Les protocoles de stimulation incluaient le protocole long agoniste GnRH, l’antagoniste GnRH, et la double suppression. La dose initiale de FSH recombinante (rFSH) était ajustée selon l’âge, l’IMC, et la réserve ovarienne. La maturation ovocytaire était déclenchée par hCG, suivie d’une ponction 36 heures plus tard. Le développement embryonnaire était évalué aux jours 3, 5 et 6. Deux embryons de grade optimal étaient vitrifiés au jour 3, les autres étant cultivés jusqu’au stade blastocyste.

Résultats
Sur 453 patientes, 43 étaient dans le Groupe A et 47 dans le Groupe B. Aucune différence significative n’a été observée pour l’âge, l’IMC, la durée d’infertilité ou les taux hormonaux de base. Cependant, le Groupe B présentait davantage de troubles ovulatoires ou d’endométriose, avec un recours plus fréquent à l’ICSI (34 % vs 14 %). Une diminution des taux d’estradiol (E2) pendant la stimulation était plus marquée dans le Groupe B, où 44,7 % des cycles ont nécessité l’arrêt prématuré de la rFSH.
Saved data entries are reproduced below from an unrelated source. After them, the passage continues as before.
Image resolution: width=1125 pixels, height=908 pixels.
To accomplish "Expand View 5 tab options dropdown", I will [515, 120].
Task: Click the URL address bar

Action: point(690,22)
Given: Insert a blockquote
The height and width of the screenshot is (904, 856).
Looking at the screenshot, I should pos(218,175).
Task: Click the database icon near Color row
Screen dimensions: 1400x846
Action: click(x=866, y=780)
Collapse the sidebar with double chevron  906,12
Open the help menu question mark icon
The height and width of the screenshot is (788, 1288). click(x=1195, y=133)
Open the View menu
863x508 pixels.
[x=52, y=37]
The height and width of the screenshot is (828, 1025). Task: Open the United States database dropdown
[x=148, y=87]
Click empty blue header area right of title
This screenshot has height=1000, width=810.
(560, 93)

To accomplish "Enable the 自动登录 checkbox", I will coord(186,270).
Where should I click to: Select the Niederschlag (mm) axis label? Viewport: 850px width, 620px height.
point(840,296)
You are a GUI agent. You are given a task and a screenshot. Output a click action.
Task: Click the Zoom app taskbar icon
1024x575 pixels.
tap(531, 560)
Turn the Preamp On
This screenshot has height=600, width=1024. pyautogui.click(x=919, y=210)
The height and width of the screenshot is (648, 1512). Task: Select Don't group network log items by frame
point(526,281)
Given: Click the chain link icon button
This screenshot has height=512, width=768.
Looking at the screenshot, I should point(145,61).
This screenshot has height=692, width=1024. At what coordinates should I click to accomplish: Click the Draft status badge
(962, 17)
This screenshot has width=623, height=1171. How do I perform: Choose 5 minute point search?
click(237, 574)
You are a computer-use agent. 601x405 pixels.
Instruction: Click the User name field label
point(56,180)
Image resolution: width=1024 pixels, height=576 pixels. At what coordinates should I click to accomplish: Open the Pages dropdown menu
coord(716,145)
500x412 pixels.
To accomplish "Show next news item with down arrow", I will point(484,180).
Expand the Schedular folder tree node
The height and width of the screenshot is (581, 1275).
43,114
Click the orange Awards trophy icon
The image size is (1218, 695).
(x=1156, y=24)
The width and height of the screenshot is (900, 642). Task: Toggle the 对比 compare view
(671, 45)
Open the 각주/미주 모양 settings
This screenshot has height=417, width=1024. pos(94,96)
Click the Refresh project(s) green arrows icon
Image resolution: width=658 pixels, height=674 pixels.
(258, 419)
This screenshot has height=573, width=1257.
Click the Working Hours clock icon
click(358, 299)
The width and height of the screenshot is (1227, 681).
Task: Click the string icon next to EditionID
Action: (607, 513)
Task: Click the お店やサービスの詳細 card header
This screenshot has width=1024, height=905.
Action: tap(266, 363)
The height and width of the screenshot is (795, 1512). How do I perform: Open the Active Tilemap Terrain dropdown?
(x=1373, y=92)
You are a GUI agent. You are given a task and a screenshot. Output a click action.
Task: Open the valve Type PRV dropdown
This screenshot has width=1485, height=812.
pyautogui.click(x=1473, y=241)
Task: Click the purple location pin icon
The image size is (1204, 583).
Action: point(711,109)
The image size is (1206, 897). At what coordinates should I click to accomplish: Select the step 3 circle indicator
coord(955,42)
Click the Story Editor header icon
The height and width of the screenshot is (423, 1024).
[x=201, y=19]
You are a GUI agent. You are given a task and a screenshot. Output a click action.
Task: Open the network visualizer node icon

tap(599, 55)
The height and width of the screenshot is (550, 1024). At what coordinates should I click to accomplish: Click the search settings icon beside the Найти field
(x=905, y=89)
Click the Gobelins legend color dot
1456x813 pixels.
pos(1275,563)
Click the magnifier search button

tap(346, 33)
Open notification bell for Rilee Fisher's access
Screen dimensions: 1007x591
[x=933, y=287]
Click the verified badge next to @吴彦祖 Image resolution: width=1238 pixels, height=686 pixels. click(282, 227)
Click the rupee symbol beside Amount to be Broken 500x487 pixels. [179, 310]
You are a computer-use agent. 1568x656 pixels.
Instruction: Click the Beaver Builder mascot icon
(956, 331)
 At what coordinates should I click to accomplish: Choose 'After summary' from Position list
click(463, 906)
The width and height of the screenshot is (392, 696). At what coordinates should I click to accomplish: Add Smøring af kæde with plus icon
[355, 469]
Au jour 3, 15,8 % des embryons du Groupe A étaient de bonne qualité contre 3,7 % dans le Groupe B. Le Groupe A affichait également plus de blastomères à 8 cellules et un taux de formation de blastocystes supérieur (78,1 % vs 7,9 %). En moyenne, 14 embryons étaient cryoconservés par cycle dans le Groupe A contre 2 dans le Groupe B. Les taux cumulatifs de grossesse clinique (95,3 % vs 31,9 %) et de naissance vivante (90,7 % vs 40,4 %) étaient significativement plus élevés dans le Groupe A.

Analyse multivariée
Les facteurs associés à un OUR faible incluaient des tentatives antérieures de FIV/ICSI (OR : 0,10 ; IC95 % : 0,01–0,81), l’endométriose (OR : 0,16 ; IC95 % : 0,03–0,84), et une baisse de l’E2 pendant la stimulation (OR : 0,16 ; IC95 % : 0,04–0,64). À l’inverse, une durée prolongée de stimulation (OR : 3,24 ; IC95 % : 1,25–8,42), le protocole antagoniste GnRH (OR : 1,39 ; IC95 % : 1,09–10,04) et la double suppression (OR : 3,74 ; IC95 % : 1,06–26,86) amélioraient l’OUR.

Discussion
L’endométriose, les cycles FIV antérieurs et la chute de l’E2 altèrent la compétence ovocytaire, probablement via des perturbations de la microenvironnement folliculaire. Les protocoles de double suppression (notamment avec des contraceptifs oraux pré-thérapie agoniste) optimisent l’équilibre LH/FSH et réduisent les androgènes chez les patientes SOPK, améliorant l’OUR sans augmenter le risque d’OHSS.

Conclusion
Chez les répondeuses élevées, l’adaptation des protocoles de stimulation (double suppression, antagoniste GnRH) et la vigilance en cas d’antécédents d’échecs de FIV, d’endométriose ou de fluctuations de l’E2 sont cruciales pour maximiser les chances de succès en PMA.